EXERCISE OBJECTIVE: Copy out every one of the records below word for word, keeping each line unchanged.

═════ RECORDS FOR THIS TASK

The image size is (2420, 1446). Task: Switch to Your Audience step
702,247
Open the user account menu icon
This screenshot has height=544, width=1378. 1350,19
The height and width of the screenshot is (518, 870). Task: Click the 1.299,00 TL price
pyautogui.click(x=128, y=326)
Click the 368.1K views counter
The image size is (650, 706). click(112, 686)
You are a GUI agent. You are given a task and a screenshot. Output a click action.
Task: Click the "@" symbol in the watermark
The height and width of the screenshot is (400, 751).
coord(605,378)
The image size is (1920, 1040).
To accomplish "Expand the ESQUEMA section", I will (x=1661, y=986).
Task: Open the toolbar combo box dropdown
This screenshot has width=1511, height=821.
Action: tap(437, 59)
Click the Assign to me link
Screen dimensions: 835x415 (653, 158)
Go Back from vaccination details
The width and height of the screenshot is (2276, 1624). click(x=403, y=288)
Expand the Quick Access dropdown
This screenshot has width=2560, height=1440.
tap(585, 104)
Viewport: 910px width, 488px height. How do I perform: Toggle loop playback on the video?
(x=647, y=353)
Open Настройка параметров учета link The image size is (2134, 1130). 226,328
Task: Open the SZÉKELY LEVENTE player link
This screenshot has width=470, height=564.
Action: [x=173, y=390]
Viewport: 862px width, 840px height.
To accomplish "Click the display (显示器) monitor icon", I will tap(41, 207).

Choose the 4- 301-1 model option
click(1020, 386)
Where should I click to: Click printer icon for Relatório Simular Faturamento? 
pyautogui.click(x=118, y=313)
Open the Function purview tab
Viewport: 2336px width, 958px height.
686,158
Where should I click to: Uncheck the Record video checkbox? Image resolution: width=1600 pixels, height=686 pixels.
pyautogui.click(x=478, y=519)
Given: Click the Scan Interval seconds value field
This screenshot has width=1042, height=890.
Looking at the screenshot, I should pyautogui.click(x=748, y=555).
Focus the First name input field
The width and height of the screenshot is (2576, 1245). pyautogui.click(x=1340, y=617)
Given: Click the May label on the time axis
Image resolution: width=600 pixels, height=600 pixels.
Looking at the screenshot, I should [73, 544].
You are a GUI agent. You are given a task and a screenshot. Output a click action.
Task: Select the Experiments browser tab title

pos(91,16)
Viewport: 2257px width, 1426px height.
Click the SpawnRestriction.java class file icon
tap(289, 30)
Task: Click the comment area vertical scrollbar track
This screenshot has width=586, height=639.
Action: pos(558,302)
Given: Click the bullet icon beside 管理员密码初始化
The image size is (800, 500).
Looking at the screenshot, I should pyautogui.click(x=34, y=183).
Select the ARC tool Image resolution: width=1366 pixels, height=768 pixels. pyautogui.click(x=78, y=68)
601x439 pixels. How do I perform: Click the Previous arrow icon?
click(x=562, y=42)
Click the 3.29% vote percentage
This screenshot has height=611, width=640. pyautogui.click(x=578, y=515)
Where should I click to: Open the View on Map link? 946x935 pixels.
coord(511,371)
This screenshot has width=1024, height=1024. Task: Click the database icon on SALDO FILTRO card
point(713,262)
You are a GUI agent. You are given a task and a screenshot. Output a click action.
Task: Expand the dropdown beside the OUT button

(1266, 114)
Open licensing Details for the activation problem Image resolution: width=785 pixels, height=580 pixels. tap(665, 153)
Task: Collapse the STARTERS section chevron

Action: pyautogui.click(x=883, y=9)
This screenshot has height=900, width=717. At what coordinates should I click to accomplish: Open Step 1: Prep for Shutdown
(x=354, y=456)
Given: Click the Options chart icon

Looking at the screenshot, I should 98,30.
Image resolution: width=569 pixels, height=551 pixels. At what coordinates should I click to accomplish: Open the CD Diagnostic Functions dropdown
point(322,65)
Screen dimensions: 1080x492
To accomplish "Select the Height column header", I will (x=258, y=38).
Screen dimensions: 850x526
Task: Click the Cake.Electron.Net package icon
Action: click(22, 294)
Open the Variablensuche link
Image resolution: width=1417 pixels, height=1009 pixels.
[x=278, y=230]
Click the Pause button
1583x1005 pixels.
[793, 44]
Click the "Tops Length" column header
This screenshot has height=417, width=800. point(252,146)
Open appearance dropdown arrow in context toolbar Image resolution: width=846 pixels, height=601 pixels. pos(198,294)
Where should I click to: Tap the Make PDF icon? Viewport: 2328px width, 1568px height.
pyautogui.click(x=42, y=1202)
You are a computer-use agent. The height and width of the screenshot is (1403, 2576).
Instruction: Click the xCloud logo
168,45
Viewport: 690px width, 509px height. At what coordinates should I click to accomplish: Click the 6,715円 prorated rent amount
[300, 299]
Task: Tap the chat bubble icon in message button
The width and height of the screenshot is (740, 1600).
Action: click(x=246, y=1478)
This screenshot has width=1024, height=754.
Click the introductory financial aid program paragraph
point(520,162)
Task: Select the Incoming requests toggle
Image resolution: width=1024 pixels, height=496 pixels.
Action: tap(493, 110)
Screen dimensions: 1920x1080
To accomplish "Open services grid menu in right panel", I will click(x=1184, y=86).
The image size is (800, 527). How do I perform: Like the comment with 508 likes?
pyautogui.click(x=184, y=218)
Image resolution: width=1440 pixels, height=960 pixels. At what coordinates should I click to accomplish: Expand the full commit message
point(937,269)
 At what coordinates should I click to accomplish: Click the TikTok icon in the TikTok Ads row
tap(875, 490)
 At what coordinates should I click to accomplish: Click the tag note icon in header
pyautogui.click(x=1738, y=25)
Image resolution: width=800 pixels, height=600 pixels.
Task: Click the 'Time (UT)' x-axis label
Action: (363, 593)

══════════

WORKED SOLUTION:
The image size is (2420, 1446). Task: Switch to Your Audience step
702,247
Open the user account menu icon
This screenshot has height=544, width=1378. 1350,19
The height and width of the screenshot is (518, 870). Task: Click the 1.299,00 TL price
pyautogui.click(x=128, y=326)
Click the 368.1K views counter
The image size is (650, 706). click(112, 686)
You are a GUI agent. You are given a task and a screenshot. Output a click action.
Task: Click the "@" symbol in the watermark
The height and width of the screenshot is (400, 751).
coord(605,378)
The image size is (1920, 1040).
To accomplish "Expand the ESQUEMA section", I will (x=1661, y=986).
Task: Open the toolbar combo box dropdown
This screenshot has width=1511, height=821.
Action: tap(437, 59)
Click the Assign to me link
Screen dimensions: 835x415 (653, 158)
Go Back from vaccination details
The width and height of the screenshot is (2276, 1624). click(x=403, y=288)
Expand the Quick Access dropdown
This screenshot has width=2560, height=1440.
tap(585, 104)
Viewport: 910px width, 488px height. How do I perform: Toggle loop playback on the video?
(x=647, y=353)
Open Настройка параметров учета link The image size is (2134, 1130). 226,328
Task: Open the SZÉKELY LEVENTE player link
This screenshot has width=470, height=564.
Action: [x=173, y=390]
Viewport: 862px width, 840px height.
To accomplish "Click the display (显示器) monitor icon", I will tap(41, 207).

Choose the 4- 301-1 model option
click(1020, 386)
Where should I click to: Click printer icon for Relatório Simular Faturamento? 
pyautogui.click(x=118, y=313)
Open the Function purview tab
Viewport: 2336px width, 958px height.
686,158
Where should I click to: Uncheck the Record video checkbox? Image resolution: width=1600 pixels, height=686 pixels.
pyautogui.click(x=478, y=519)
Given: Click the Scan Interval seconds value field
This screenshot has width=1042, height=890.
Looking at the screenshot, I should pyautogui.click(x=748, y=555).
Focus the First name input field
The width and height of the screenshot is (2576, 1245). pyautogui.click(x=1340, y=617)
Given: Click the May label on the time axis
Image resolution: width=600 pixels, height=600 pixels.
Looking at the screenshot, I should [73, 544].
You are a GUI agent. You are given a task and a screenshot. Output a click action.
Task: Select the Experiments browser tab title

pos(91,16)
Viewport: 2257px width, 1426px height.
Click the SpawnRestriction.java class file icon
tap(289, 30)
Task: Click the comment area vertical scrollbar track
This screenshot has width=586, height=639.
Action: pos(558,302)
Given: Click the bullet icon beside 管理员密码初始化
The image size is (800, 500).
Looking at the screenshot, I should pyautogui.click(x=34, y=183).
Select the ARC tool Image resolution: width=1366 pixels, height=768 pixels. pyautogui.click(x=78, y=68)
601x439 pixels. How do I perform: Click the Previous arrow icon?
click(x=562, y=42)
Click the 3.29% vote percentage
This screenshot has height=611, width=640. pyautogui.click(x=578, y=515)
Where should I click to: Open the View on Map link? 946x935 pixels.
coord(511,371)
This screenshot has width=1024, height=1024. Task: Click the database icon on SALDO FILTRO card
point(713,262)
You are a GUI agent. You are given a task and a screenshot. Output a click action.
Task: Expand the dropdown beside the OUT button

(1266, 114)
Open licensing Details for the activation problem Image resolution: width=785 pixels, height=580 pixels. tap(665, 153)
Task: Collapse the STARTERS section chevron

Action: pyautogui.click(x=883, y=9)
This screenshot has height=900, width=717. At what coordinates should I click to accomplish: Open Step 1: Prep for Shutdown
(x=354, y=456)
Given: Click the Options chart icon

Looking at the screenshot, I should 98,30.
Image resolution: width=569 pixels, height=551 pixels. At what coordinates should I click to accomplish: Open the CD Diagnostic Functions dropdown
point(322,65)
Screen dimensions: 1080x492
To accomplish "Select the Height column header", I will (x=258, y=38).
Screen dimensions: 850x526
Task: Click the Cake.Electron.Net package icon
Action: click(22, 294)
Open the Variablensuche link
Image resolution: width=1417 pixels, height=1009 pixels.
[x=278, y=230]
Click the Pause button
1583x1005 pixels.
[793, 44]
Click the "Tops Length" column header
This screenshot has height=417, width=800. point(252,146)
Open appearance dropdown arrow in context toolbar Image resolution: width=846 pixels, height=601 pixels. pos(198,294)
Where should I click to: Tap the Make PDF icon? Viewport: 2328px width, 1568px height.
pyautogui.click(x=42, y=1202)
You are a computer-use agent. The height and width of the screenshot is (1403, 2576).
Instruction: Click the xCloud logo
168,45
Viewport: 690px width, 509px height. At what coordinates should I click to accomplish: Click the 6,715円 prorated rent amount
[300, 299]
Task: Tap the chat bubble icon in message button
The width and height of the screenshot is (740, 1600).
Action: click(x=246, y=1478)
This screenshot has width=1024, height=754.
Click the introductory financial aid program paragraph
point(520,162)
Task: Select the Incoming requests toggle
Image resolution: width=1024 pixels, height=496 pixels.
Action: tap(493, 110)
Screen dimensions: 1920x1080
To accomplish "Open services grid menu in right panel", I will click(x=1184, y=86).
The image size is (800, 527). How do I perform: Like the comment with 508 likes?
pyautogui.click(x=184, y=218)
Image resolution: width=1440 pixels, height=960 pixels. At what coordinates should I click to accomplish: Expand the full commit message
point(937,269)
 At what coordinates should I click to accomplish: Click the TikTok icon in the TikTok Ads row
tap(875, 490)
 At what coordinates should I click to accomplish: Click the tag note icon in header
pyautogui.click(x=1738, y=25)
Image resolution: width=800 pixels, height=600 pixels.
Task: Click the 'Time (UT)' x-axis label
Action: (363, 593)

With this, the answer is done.